Polymeric materials have drastically changed the society in the last century, and the maintenance of modern life without the use of synthetic polymers is now impossible in many ways. However, their indiscriminate use and disposal resulted in a huge accumulation of waste in the environment, which is a great threat to ecosystems, biodiversity and human beings. Additionally, the non-renewable origin of most polymeric materials raises a wide discussion about the emission of greenhouse gases, which must be considerably reduced to minimize global warming.
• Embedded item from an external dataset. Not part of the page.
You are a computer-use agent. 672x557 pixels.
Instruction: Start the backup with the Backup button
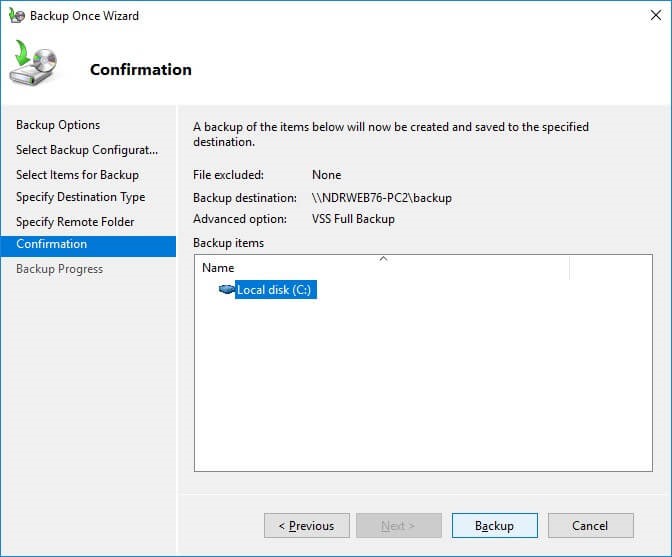tap(495, 525)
Thus, the establishment of a consolidated production of polymers considering the principles of green and sustainable chemistry became a hot research topic in the last decades, and it is now possible to design synthetic processes that avoid the production of waste and maximize the incorporation of all starting materials in the final product, prioritizing the use of renewable sources of raw materials. Click chemistry is a very important tool in this context, providing essential guidelines and techniques for the production of new materials that have inherent reduced environmental impacts. Herein, a PhD project is presented, which is strongly inserted in the strategy of using renewable platforms for the synthesis of new macromolecular materials. It can be divided into four fundamental steps, focusing on (i) the synthesis of polyfunctional furanic cyclobutane monomers from acrylic 3- (2-furyl) acid; (ii) the polymerization of furanic cyclobutanes via Diels-Alder reaction with maleimide derivatives; (iii) the synthesis and characterization of methyl ±-eleostearate from tung oil, aiming at understanding its dienic/dienophilic nature when subjected to the Diels-Alder reaction with methyl furan; (iv) the polymerization of furanic cyclobutanes via Diels-Alder reaction with tung oil; and (v) the evaluation of the viability of chemically recycling the synthesized polymers via retro-Diels-Alder reactions. The monomers and polymers obtained will be characterized by the relevant techniques, and it is intended, therefore, to develop novel fully renewable macromolecular materials. (AU)